Problem Description
Given the root of a binary search tree (BST) where duplicates are allowed, return all the mode(s) (i.e., the most frequently occurred element) found in the tree. In a BST, the left subtree of a node contains only nodes with keys less than or equal to the node's key, and the right subtree only contains keys greater than or equal to the node's key.
Key Insights
- The BST in-order traversal yields a sorted order, which helps in counting consecutive duplicates.
- A two-pass in-order traversal can be used: one pass to determine the maximum frequency (maxCount) and a second pass to collect all values that match this frequency.
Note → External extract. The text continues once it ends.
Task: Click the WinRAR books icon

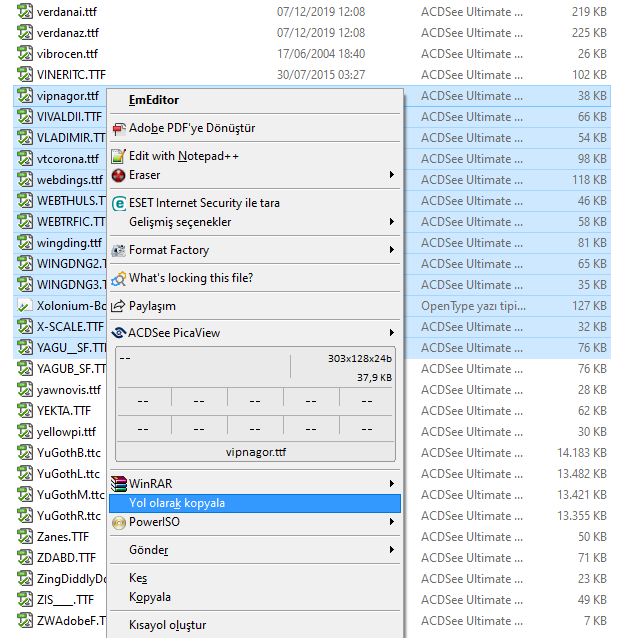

- The solution can be implemented without extra space (apart from recursion stack) by leveraging constant space counters and state variables.
Space and Time Complexity
Time Complexity: O(n), where n is the number of nodes, because each node is processed twice (once in each traversal). Space Complexity: O(h) where h is the height of the tree due to the recursion stack. O(1) extra space is used aside from this.
Solution
We perform an in-order traversal of the BST twice. The first traversal determines the maximum frequency of any value in the BST by comparing the current node's value with the previously visited node. Since the in-order traversal processes nodes in sorted order, duplicate values are consecutive, making the counting simple. After calculating maxCount, we reset our state and perform a second in-order traversal to collect all node values with frequency equal to maxCount. The key trick is to leverage the BST property (sorted in-order traversal) to count frequencies in one pass without using additional data structures like hash maps.